Danny O’Brien went with his mother, Betty, when she saw Carmen some two or three times. He testified:
“Carmen said that she was upset because she was left out of the case since she was supposed to get one-third as was her mother and that she was mad at *441Mr. Mills. I don’t know what mother had to say about that. I did not hear my mother make any offer to Carmen to split with her.”
In 1939 when the contract is alleged to have been made, Gertrude was over fifty years old and deeply interested in her only grandchild, Carmen. Bill was then unmarried and had already been twice divorced. Betty’s then only marriage had ended in divorce. On March 22, 1939, Gertrude wrote to Bill concerning Betty as follows:
“If she wants a divorce why don’t she get it. She is married to a rotter, I believe, and as soon as she gets rid of him the better for all of us.”
Upon the entire record of the evidence presented in this case the trial court was entitled to find the terms of the agreements between Gertrude and Betty were clear and convincing and that the burden of proof had been sustained. It was apparent from the vigorous cross examination to which the witnesses were subjected that the witnesses who established the agreements were mistaken as to the exact date and some of the circumstances existing when such agreements were made. These events occurred more than twenty years ago, and, as a matter of common knowledge, memory as to inconsequential matters is dimmed by time, but the making of unusual family agreements — to adopt a child from the mother, to require the mother of the child to leave the state, and not to disinherit in exchange therefor upon specific terms of one-third, sharing with the grandchild adopted one-third — is impressionable on the human mind.
The existence of the contract is corroborated by the fact that Gertrude did adopt Carmen and Betty did leave the state of Kansas pursuant to the terms of the contract, facts concerning which there was no controversy in the record, and later after Betty remarried and established a comfortable home Gertrude released Carmen to Betty. This was also one of their agreements. Thus, the contract on Betty’s part was fully performed and, considering all of the facts in the record, it was not inequitable. (See, Woltz v.
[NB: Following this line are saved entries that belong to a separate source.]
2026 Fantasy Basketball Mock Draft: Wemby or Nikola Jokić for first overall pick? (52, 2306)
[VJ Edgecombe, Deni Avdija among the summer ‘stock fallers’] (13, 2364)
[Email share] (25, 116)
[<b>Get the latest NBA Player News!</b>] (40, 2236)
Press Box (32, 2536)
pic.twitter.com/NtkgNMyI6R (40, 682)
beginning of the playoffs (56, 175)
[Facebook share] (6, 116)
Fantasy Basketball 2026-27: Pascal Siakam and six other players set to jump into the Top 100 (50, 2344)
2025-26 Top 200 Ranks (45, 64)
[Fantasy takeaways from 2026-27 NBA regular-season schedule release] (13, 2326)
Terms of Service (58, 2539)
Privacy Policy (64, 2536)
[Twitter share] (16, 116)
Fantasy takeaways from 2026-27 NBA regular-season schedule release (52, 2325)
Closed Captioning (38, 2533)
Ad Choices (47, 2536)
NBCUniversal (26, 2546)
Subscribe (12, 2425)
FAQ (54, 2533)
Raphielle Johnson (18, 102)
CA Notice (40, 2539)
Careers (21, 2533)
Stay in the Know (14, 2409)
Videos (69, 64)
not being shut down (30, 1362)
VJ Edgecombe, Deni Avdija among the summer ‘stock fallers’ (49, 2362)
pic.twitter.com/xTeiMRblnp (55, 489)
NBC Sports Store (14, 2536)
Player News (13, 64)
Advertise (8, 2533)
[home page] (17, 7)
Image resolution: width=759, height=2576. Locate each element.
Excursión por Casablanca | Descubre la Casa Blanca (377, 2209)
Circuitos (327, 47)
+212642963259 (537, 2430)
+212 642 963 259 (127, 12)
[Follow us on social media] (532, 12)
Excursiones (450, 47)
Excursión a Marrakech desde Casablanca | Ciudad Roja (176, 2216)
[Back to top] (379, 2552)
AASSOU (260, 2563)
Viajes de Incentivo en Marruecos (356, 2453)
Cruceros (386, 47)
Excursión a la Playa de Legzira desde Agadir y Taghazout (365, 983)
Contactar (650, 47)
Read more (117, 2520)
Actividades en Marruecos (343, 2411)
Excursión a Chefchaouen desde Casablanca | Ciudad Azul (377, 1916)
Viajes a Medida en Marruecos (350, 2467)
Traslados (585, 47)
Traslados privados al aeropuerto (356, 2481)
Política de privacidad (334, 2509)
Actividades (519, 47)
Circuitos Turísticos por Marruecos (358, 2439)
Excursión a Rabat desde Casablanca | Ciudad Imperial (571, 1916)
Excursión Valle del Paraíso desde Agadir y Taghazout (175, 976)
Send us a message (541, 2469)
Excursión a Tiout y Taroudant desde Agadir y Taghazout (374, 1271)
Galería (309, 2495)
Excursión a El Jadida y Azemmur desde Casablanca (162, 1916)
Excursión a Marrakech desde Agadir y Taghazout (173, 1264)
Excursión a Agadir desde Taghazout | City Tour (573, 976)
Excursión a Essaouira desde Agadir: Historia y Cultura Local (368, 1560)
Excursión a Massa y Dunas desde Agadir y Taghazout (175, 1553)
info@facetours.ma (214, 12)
First Trust Co., supra.)
The trial court specifically found in its finding of fact No. 11:
“Betty Shirk O’Brien established her claim to a one-third share of the estate of Gertrude McCourt Shirk, deceased, by clear and convincing evidence. . . .”
In cases of this type it is the function of the trial court to weigh the evidence in accordance with the standard of proof required by *442the law. This is established by Jones v. Davis, 165 Kan. 626, 197 P. 2d 932, Syl. ¶ 2, which reads:
“Although the evidence to establish such a contract must be clear and satisfactory, it is the trial court which is to be satisfied and convinced.”
Also, in In re Estate of Boller, 173 Kan. 30, 244 P. 2d 678, this court said:
“. . . There was evidence supporting the finding, which the trial court found was clear and satisfactory. The burden of so finding was on the trial court, not on this court. . . .” (p. 39.)
Also, in Texas Co. v. Sloan, 175 Kan. 735, 267 P. 2d 919, this court said:
“. . . As has been often held the question whether the evidence is clear, strong and convincing is for the trial court, not this court. . . .” (p. 740.)
And in Pattimore v. Davis, 180 Kan. 534, 305 P. 2d 835, the enforcement of an oral contract was decreed which required clear and satisfactory evidence, and the court said:
“. . . The trial court simply saw fit to find the contract enforceable, as already set out in this opinion. We cannot weigh evidence here. . . .” (p. 539.)
It is respectfully submitted the trial court should be affirmed for the reasons stated.